* PROBLEM TO SOLVE *
Return the data below line for line, without any changes, and omit the pictures.

* RECORDS PROVIDED *
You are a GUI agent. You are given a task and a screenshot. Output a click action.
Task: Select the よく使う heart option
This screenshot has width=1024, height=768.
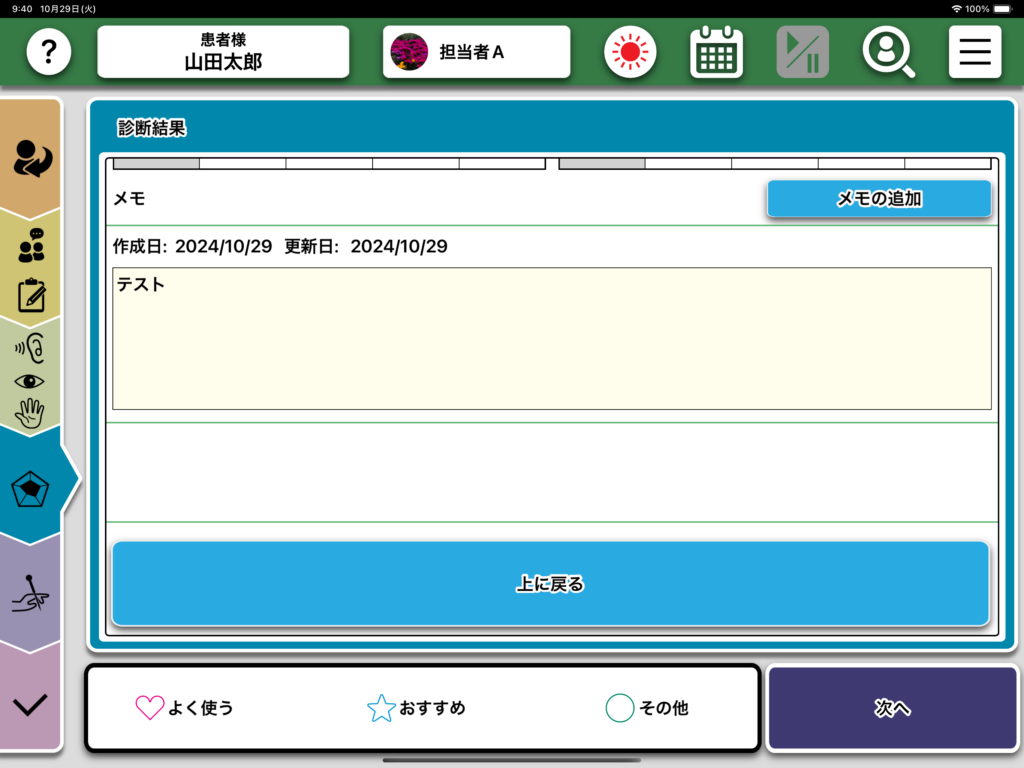click(x=185, y=708)
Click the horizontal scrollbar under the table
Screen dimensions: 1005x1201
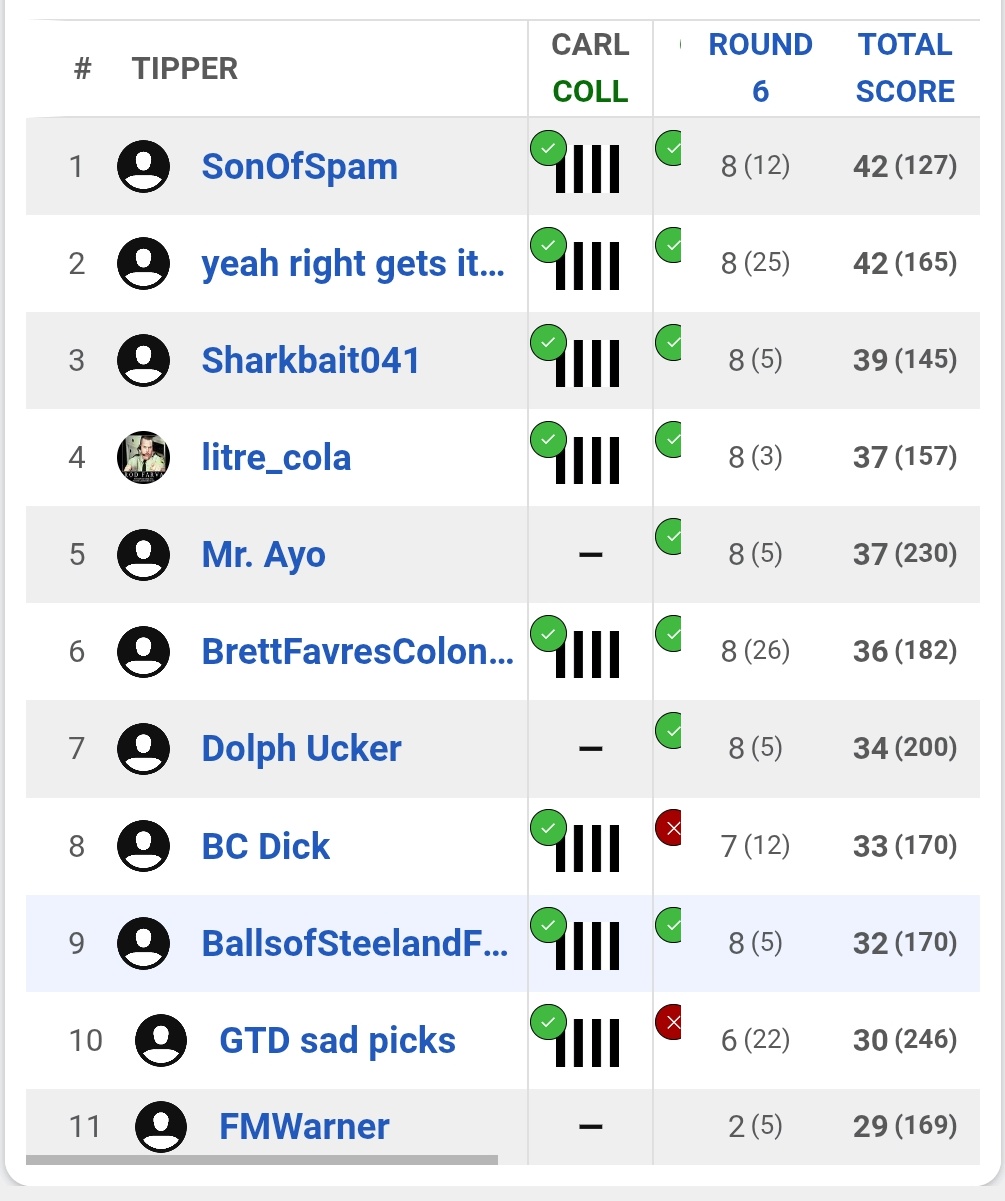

* SOLVED PROBLEM *
You are a GUI agent. You are given a task and a screenshot. Output a click action.
Task: Select the よく使う heart option
This screenshot has width=1024, height=768.
click(x=185, y=708)
Click the horizontal scrollbar under the table
Screen dimensions: 1005x1201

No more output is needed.